The chatbot never saw the data that makes a forecast
A rough read of how much of the signal that drives a good buy each tool can actually act on. The gap is not intelligence. It is access and the right objective.
The industry figured this out, which is why the serious work in demand has moved to purpose-built time-series foundation models, systems designed from the ground up to output distributions over quantities and to learn from millions of real demand series. That is a different lineage from the chatbot in your browser tab, built for a different objective. Tightly's platform sits squarely in that camp: the ML is ours, tuned on retail demand, and it is not a language model wearing a costume.

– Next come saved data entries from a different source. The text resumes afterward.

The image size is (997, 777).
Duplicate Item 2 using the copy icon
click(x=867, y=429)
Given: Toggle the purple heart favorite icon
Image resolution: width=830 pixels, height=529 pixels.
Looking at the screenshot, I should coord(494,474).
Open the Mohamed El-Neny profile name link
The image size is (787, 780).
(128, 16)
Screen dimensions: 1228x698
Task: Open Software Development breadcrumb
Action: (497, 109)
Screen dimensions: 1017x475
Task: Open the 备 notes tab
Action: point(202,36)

Where the LLM absolutely belongs
Not computing the forecast. Reading it, explaining it, and drafting the move you're about to make.
Here is where the pendulum should not swing too far. The language model is not useless in planning. It is spectacular, at the right job. The mistake is pointing it at the math. Point it at the language instead.
The forecast is computed by the purpose-built model. Then the LLM reads it and does what it is genuinely best in the world at: turning a wall of numbers into a sentence a human can act on. 'Outerwear is pacing twelve points ahead of plan, the medium is at ninety percent sell-through with six weeks left, here is the reorder I'd stage and why.' It drafts the note to the supplier. It explains, in plain English, why the model moved budget out of dresses. It answers a merchant's 'why' without making them read a model output.
Let the purpose-built model compute the number. Let the language model tell you what to do about it. The second you swap those two jobs, you get a confident paragraph and an empty shelf.
That is the division of labor an AI-native planning stack should run on. Purpose-built ML for the forecast: probabilistic, trained on your data, cold-start aware, censored-demand corrected. A language model for the copilot: reading the forecast, explaining the reasoning, drafting the move, and never once pretending it did the arithmetic. Tightly runs exactly this way, with the agent, Tia, sitting on top of a forecast it did not have to invent.
So no, you cannot ChatGPT your demand forecast. But you can, and should, put a language model to work the moment the forecast exists. The tool is not wrong. The job you gave it was.